There’s help for this, I’m sure.
For some reason I hang on to a lot. Not exactly like a hoarder with rats running around and a stack of plastic florist card holder sticks and Cool Whip containers, but I hang on to every ticket stub for events I’ve attended, Playbills for every show I’ve seen, every Christmas card and Birthday card received, and notes from people. I’ve also hung on to interesting articles I’ve found. Most of what I’ve collected over the years I put into binders to form a visual journal of each year. Some people call this scrapbooking, but mine don’t look like scrapbooks. They’re just organized in binders like what a historian would keep.

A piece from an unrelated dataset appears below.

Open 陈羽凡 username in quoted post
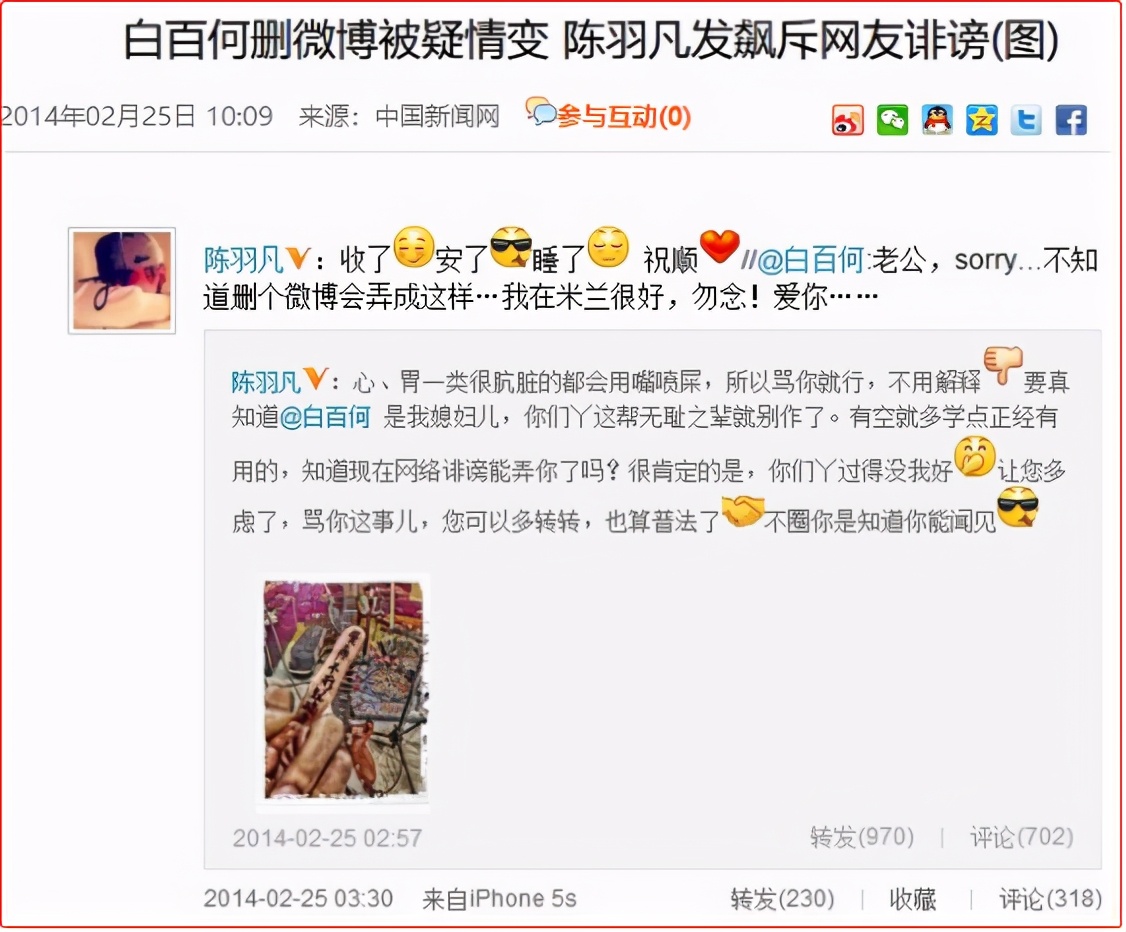The image size is (1126, 932). pos(265,382)
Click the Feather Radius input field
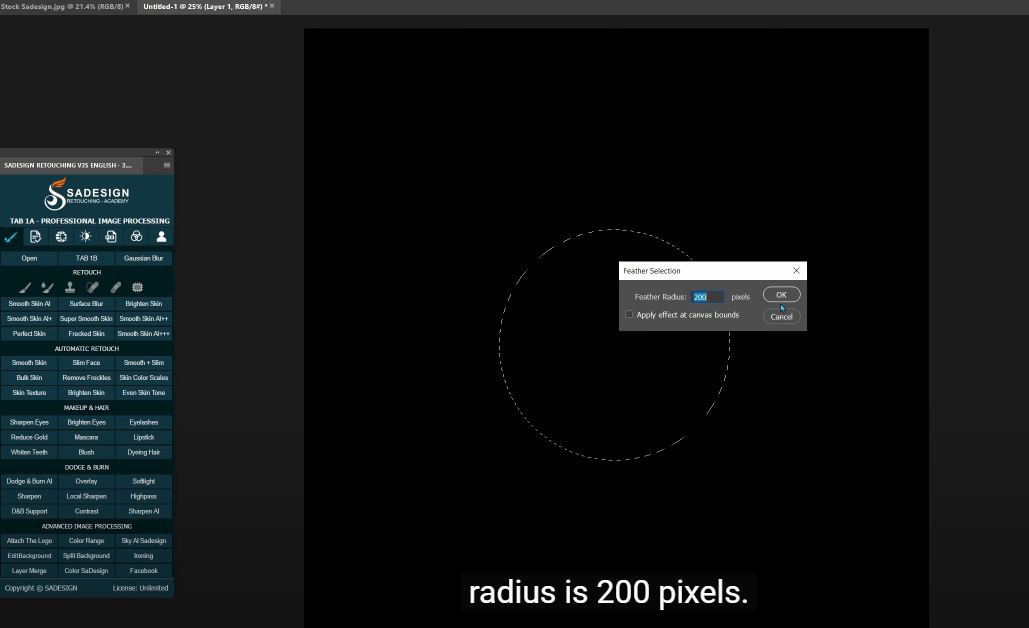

Yet here I was, facing all the accumulation of what I had been hanging on to–including the binders, but mostly files upon files of random things I had collected.
At least I was somewhat neat and organized about it. I had labeled manila files that helped me organize all the things that didn’t make it into the yearly binders–things clear back from high school. I had files labeled–
- Every wedding announcement I had ever received
- Emails I had printed out that contained bon mots and clever exchanges between co-workers that I thought were funny enough to file away and keep.
- An entire file about Barbie. These were mostly cartoons and clever things written about the Barbie doll. Not sure why I had kept these and filed them away, but apparently I had enough of them that on one rainy day I must have sat on my bed in my apartment and created a folder for them.
- There were folders for articles about The Cure (yes, the band–I was kind of obsessed) and a whole collection of stuff on the musician, George Michael. I was a member of the fan club during my twenties.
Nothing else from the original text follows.